Kwale International Sugar Company Ltd (Kiscol) started operations three years ago, copying the successes of the countries exporting sugar to the region by adopting plantation and irrigation farming and mechanisation.

Last year, the firm's sugar yield was 74.86 per cent, crushing more than 290,000 tones of cane to produce 28,000 tonnes of sugar. This amounted to 14 per cent of the sugar produced in the country by its 12 factories, latest data from the Sugar Directorate shows.

"In three years, we now control 15 per cent of the market. As other millers are constantly depending on imports and processing to stay afloat, ours is a fresh-from-the-farm operation supported by zero imports. We don't even have a sugar import licence. In the next five years, we want to be among the top three players in this market," said Harshil Kotecha, the director of projects at Kiscol.

Model of farming

Its close to 5,500 acres of nucleus farms scattered across Kwale County, on the South Coast of Kenya, are dotted with drip irrigation pipes running into thousands of kilometres, ensuring a faster maturity and an all-year supply of cane.

"We have borrowed the sugarcane model of farming from Mauritius and invested in sustainable agriculture. This is the only way to do large-scale farming and it is high time that Kenyans understood that smallholder plots do not work for sugarcane," Kiscol agriculture operations manager Ravi Chandaran says as we tour the farms.

Kiscol is trying to mirror in the success of sugarcane farming in Mauritius, one of the largest exporters of sugar in Africa.

Irrigation enables Mauritius to produce more than 600,000 tonnes from its 62,000 hectares. Half the country's sugar is exported, bringing in 25 per cent of the export earnings.

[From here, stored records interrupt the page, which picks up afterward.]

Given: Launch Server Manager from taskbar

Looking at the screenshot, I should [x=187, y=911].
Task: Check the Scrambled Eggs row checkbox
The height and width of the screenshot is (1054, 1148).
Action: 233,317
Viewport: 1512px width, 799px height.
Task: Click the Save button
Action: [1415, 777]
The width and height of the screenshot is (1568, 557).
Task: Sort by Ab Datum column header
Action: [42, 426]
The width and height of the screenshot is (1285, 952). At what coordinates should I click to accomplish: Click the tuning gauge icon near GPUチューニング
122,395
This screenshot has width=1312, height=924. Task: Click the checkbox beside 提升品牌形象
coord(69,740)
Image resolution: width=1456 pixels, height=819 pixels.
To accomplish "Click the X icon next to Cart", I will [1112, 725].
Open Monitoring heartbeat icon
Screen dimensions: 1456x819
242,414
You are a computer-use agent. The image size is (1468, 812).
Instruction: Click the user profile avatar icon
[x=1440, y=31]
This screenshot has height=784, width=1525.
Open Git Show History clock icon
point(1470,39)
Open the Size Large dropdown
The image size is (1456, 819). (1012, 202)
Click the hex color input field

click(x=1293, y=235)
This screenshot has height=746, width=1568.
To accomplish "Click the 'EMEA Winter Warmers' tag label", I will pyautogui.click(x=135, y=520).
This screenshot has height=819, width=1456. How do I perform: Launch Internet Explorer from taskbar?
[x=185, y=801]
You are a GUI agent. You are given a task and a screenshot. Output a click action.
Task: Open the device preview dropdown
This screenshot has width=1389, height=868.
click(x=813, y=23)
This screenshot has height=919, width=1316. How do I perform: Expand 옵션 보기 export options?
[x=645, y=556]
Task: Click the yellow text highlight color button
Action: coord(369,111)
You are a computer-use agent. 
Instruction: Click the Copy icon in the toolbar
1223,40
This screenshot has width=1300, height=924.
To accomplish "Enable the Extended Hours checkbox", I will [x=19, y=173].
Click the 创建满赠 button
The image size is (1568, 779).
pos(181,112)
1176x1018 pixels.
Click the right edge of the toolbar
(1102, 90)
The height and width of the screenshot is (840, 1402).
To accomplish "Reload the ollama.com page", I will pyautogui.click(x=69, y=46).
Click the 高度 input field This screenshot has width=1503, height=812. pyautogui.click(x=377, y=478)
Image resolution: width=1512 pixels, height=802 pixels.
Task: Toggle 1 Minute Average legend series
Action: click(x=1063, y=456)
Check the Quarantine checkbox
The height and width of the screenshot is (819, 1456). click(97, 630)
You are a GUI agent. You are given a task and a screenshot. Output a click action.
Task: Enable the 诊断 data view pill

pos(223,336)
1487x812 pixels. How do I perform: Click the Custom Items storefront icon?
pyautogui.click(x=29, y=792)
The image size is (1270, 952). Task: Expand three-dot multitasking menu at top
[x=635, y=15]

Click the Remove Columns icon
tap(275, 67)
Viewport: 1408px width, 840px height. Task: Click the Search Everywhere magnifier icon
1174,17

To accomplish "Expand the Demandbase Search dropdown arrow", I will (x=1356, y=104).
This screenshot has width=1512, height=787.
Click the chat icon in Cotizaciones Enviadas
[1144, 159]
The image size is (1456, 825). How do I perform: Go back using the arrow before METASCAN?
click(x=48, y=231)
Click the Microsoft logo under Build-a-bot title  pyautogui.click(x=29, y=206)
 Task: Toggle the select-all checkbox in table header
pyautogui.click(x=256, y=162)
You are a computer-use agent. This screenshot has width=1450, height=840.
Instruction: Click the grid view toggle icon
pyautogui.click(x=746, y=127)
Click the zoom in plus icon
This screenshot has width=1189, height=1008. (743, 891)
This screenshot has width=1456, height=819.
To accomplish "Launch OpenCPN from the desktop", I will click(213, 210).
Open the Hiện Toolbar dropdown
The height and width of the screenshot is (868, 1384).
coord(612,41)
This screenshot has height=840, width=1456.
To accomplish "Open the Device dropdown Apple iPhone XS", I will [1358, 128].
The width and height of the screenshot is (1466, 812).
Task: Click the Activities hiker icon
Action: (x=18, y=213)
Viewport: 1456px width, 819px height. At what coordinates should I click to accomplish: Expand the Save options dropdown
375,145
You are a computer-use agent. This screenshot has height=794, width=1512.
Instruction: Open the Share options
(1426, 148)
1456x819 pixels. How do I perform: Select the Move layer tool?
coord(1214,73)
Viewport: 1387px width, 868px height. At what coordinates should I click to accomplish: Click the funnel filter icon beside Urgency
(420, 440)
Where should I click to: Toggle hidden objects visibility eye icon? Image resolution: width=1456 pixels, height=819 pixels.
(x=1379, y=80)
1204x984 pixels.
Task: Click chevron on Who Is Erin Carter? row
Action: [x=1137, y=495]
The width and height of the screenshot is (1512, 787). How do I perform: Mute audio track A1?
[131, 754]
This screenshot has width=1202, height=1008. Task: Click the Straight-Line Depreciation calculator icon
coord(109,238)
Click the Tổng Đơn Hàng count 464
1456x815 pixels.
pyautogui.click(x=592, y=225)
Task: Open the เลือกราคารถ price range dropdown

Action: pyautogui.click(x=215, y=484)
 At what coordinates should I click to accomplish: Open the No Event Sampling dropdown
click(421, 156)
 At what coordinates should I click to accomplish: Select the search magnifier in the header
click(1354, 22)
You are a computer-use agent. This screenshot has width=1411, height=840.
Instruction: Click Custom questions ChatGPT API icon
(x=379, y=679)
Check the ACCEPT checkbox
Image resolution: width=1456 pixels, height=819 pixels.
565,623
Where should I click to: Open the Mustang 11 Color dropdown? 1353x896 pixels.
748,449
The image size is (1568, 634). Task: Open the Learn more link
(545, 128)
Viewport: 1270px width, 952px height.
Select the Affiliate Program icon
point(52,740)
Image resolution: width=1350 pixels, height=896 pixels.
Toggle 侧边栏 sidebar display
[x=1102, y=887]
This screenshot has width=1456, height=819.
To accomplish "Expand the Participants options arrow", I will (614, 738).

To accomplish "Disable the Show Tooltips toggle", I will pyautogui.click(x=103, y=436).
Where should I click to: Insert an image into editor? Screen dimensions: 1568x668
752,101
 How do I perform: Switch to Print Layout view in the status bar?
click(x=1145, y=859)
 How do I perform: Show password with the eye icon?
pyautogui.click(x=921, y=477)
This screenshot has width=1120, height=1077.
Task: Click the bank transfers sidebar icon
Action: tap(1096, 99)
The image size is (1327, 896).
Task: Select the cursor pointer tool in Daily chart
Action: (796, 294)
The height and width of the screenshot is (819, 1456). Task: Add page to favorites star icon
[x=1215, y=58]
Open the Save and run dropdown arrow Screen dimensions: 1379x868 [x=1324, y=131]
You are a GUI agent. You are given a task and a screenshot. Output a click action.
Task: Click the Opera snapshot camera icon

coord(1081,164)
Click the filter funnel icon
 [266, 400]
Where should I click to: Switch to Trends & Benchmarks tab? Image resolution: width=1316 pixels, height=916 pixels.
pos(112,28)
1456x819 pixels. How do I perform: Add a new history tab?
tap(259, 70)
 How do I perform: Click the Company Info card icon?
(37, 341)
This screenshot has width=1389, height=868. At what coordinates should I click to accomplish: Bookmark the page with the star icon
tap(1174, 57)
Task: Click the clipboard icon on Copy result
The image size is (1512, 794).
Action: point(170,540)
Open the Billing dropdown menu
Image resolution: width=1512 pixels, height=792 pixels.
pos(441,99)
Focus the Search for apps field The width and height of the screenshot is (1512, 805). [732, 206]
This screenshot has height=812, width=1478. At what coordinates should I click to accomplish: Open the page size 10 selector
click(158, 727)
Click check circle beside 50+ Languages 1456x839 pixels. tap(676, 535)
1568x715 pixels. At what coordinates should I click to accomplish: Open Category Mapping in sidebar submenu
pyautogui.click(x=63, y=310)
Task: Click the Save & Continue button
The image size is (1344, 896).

"This is something that can be done. We have the same climate and soil composition as Mauritius and using technology and mechanisation we can achieve success by carefully managing the farms to feed the factory," explains Mr Chandaran, a Mauritian national.

Irrigated agriculture

The Kwale sugarcane firm, which boasts of Omnicare, the largest sugar producer in Mauritius, as one of its major shareholders, has invested in seven dams with a holding capacity of more than 20 million tonnes of water and an extra 30 boreholes, from which it pumps groundwater to irrigate its cane in the dry seasons, and whenever their dams are depleted.

These high-capacity dams can run the entire farm for more than six months without running dry. One of the seven dams has a capacity of 2.7 million cubic litres of water.

Kiscol uses the sub-surface drip irrigation systems installed by Amiran Kenya, in partnership with Netafim, an Israel firm that specialises in irrigation systems, to boost its cane production.